■ INSTRUCTION ■
Output the records as a numbered list, from the line containing "Task: Open the Pagos menu in navigation bar" through the end of the records. Skip blank lines and leave out the pictures.

■ DATA ■
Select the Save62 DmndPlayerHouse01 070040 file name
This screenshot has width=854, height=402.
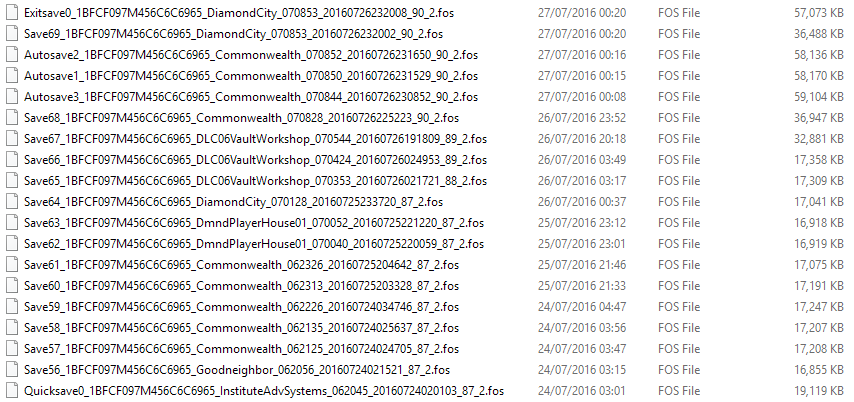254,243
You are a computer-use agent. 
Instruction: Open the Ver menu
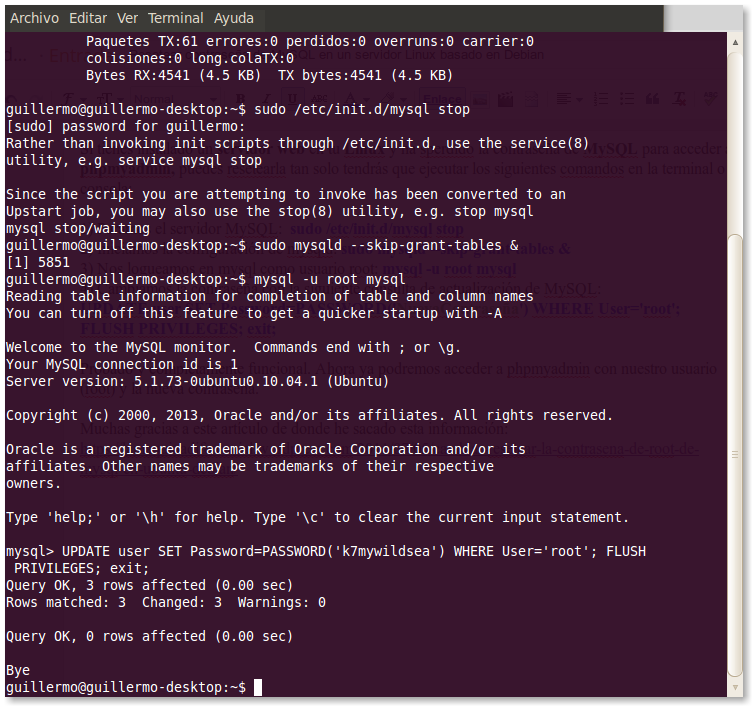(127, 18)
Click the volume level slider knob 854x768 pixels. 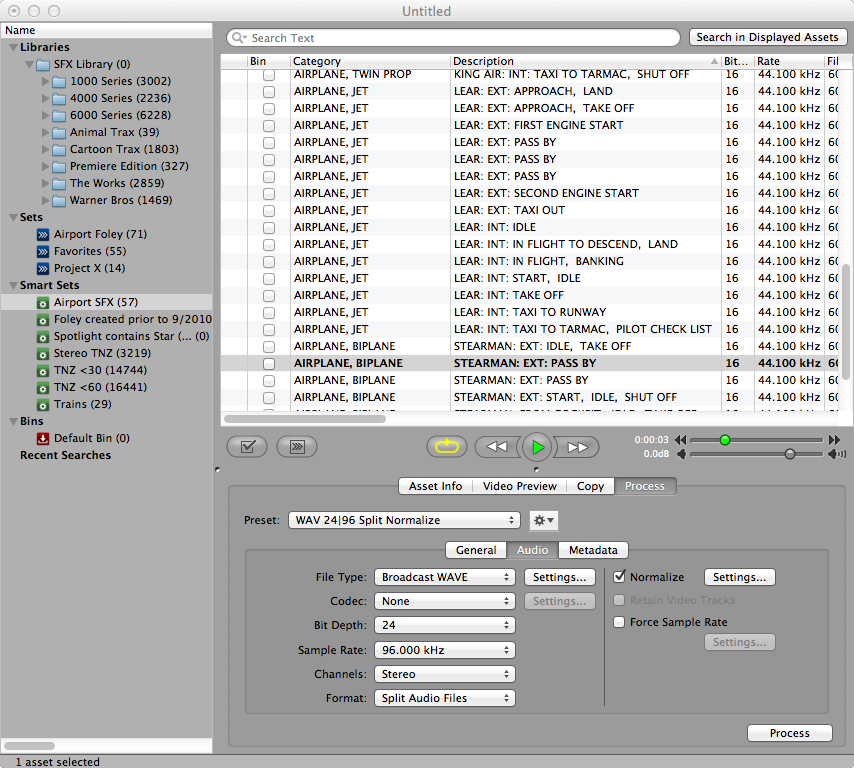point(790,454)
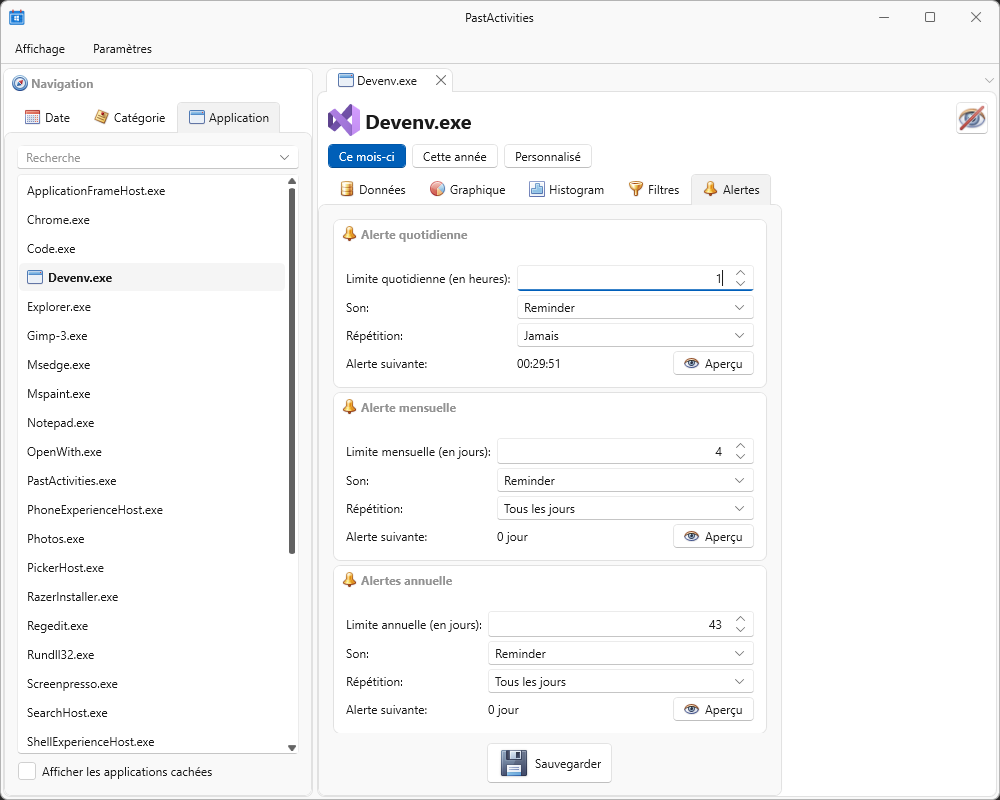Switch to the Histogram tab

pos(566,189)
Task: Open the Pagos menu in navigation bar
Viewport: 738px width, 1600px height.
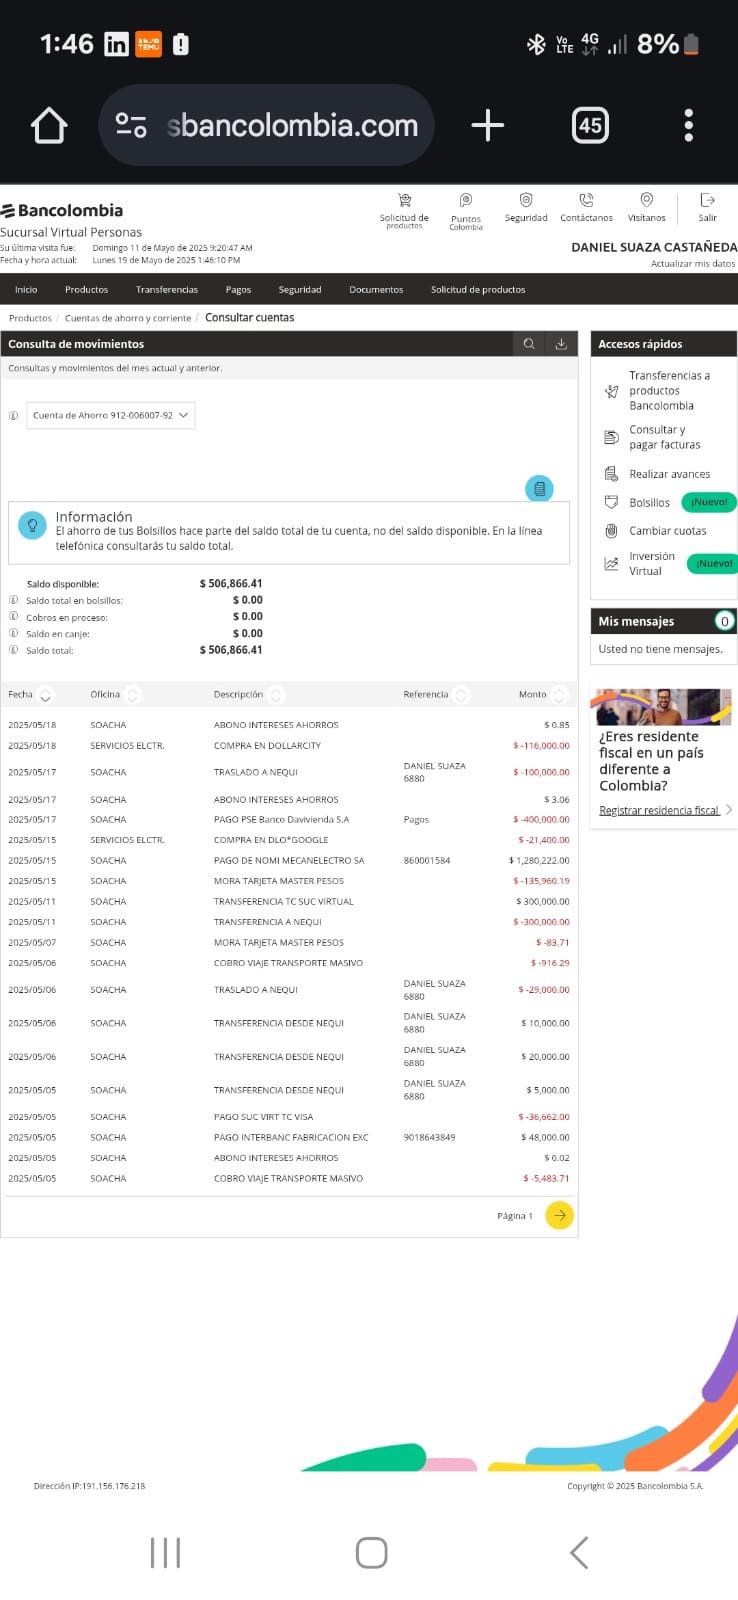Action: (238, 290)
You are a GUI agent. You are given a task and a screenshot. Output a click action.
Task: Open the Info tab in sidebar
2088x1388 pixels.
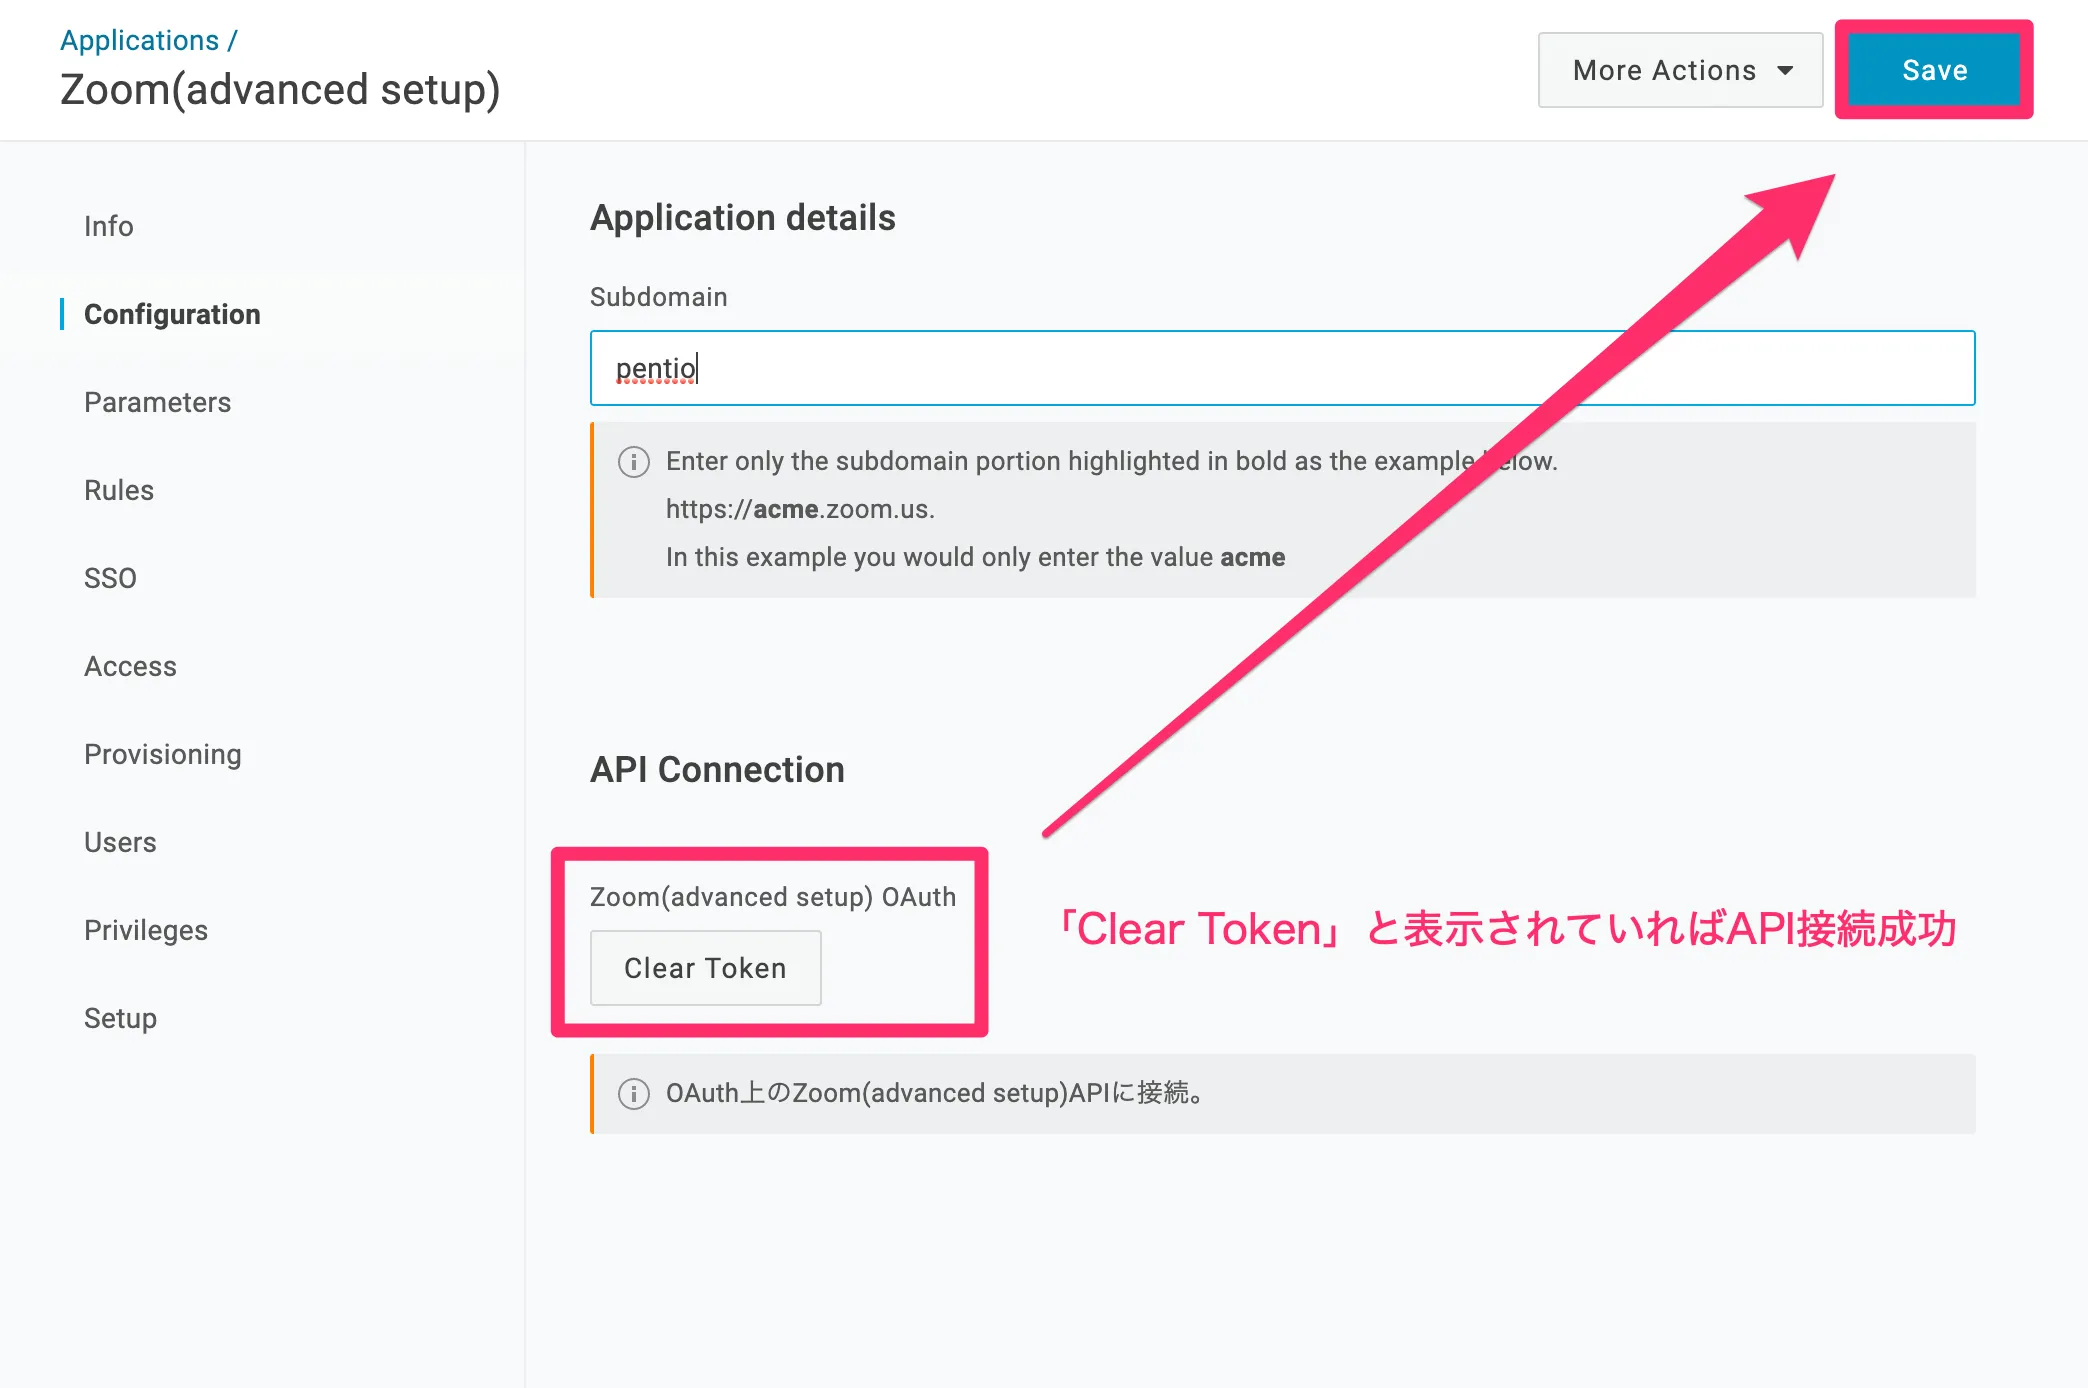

■ OUTPUT ■
1. Task: Open the Pagos menu in navigation bar
2. Viewport: 738px width, 1600px height.
3. Action: (238, 290)
4. You are a GUI agent. You are given a task and a screenshot. Output a click action.
5. Task: Open the Info tab in sidebar
6. 2088x1388 pixels.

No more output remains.